Nigerian manufacturers need regular electricity, accessible roads, functional railways, new technology and incentives, all are crucial in driving growth and competitiveness in the sector.
However, Nigeria does not have adequate infrastructure to grow businesses, especially developed transport systems such as roads and railways connected to the nation’s seaports.
It is impossible to talk about infrastructure without discussing power. Energy is a key element of the production process. Nigeria’s inability to supply and distribute sufficient electricity has left businesses at the mercy of generators powered by diesel and petrol, whose prices have surged in recent months.
This raises the production costs for manufacturers significantly and forecloses their chances of competing with international peers.
According to the Manufacturers Association of Nigeria (MAN), manufacturers spend 40 percent of their total production cost on generating energy for their businesses.
In a June 2023 statement, the association put the annual economic loss caused by the inadequate power supply at N10 trillion, accounting for almost two percent of the country’s Gross Domestic Product.
Capacity utilisation in the manufacturing sector is 56.5 percent, as against 57.9 percent in 2022.
The naira has lost 69 percent of its value against the dollar since the country’s FX reforms at the Nigeria Autonomous Foreign Exchange Market (NAFEM), data compiled by BusinessDay from the FMDQ indicated.

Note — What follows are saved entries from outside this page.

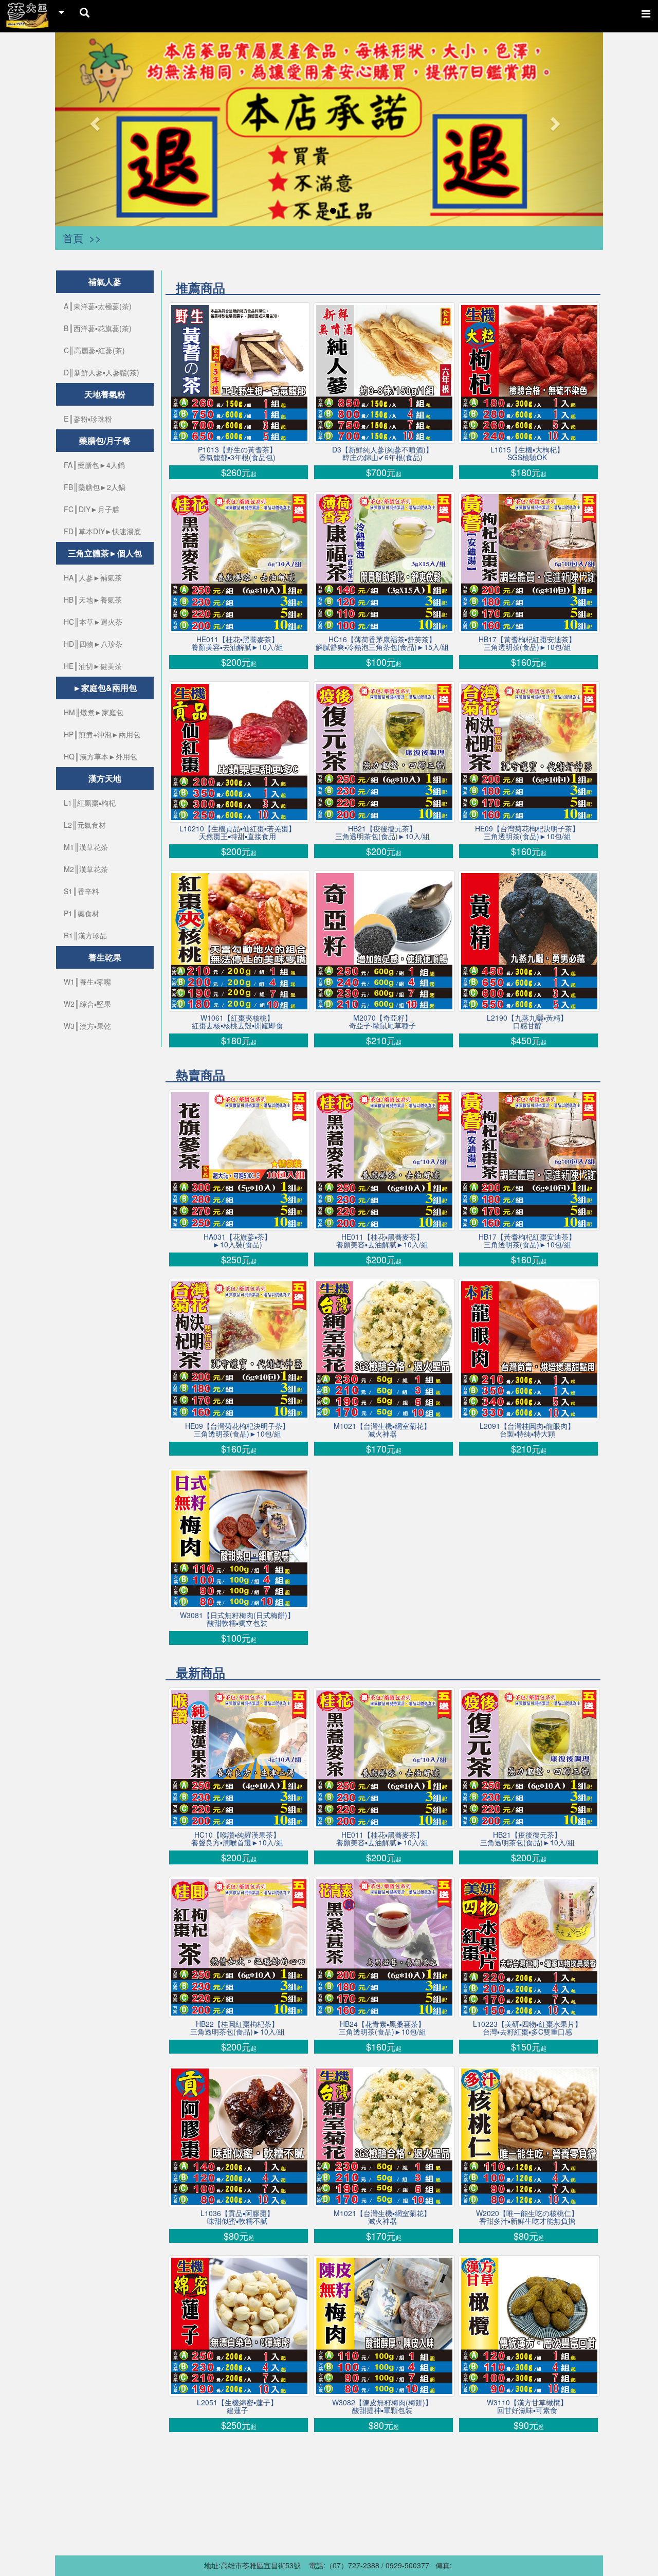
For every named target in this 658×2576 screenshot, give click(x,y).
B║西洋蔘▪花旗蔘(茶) (98, 328)
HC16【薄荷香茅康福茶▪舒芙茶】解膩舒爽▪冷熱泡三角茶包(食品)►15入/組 (382, 643)
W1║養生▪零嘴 (87, 981)
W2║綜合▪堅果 (87, 1004)
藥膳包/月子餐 (105, 440)
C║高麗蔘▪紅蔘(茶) (94, 350)
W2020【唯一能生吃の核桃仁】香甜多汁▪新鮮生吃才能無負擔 (527, 2217)
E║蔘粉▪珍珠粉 (88, 418)
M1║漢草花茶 (86, 847)
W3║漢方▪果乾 (87, 1026)
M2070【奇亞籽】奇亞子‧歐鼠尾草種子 (382, 1021)
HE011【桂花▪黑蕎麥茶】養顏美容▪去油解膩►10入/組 (237, 643)
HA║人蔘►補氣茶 (93, 577)
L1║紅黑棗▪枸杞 (90, 802)
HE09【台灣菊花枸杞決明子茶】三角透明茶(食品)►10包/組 (527, 832)
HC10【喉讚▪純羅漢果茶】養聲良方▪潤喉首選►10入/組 (237, 1838)
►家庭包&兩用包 (105, 688)
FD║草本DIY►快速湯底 (102, 531)
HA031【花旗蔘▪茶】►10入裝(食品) (237, 1240)
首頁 (73, 237)
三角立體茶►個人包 (105, 553)
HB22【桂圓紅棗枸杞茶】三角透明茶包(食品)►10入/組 (237, 2028)
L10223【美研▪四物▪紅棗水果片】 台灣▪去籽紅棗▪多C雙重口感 (527, 2028)
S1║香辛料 (81, 891)
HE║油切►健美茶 (93, 666)
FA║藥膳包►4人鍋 (94, 465)
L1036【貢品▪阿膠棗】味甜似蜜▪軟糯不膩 (237, 2217)
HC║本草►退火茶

The worsening FX volatility is inflicting more pain on businesses as the cost of production doubled amid low demand from cash-strapped consumers dealing with inflationary pressures.
Also, the sector contribution to gross domestic products (GDP) in the first quarter of 2024 slowed to 9.98 percent, lower than the 10.13 percent recorded in the same period of 2023 and higher than the 8. 23 percent in the fourth quarter of 2023.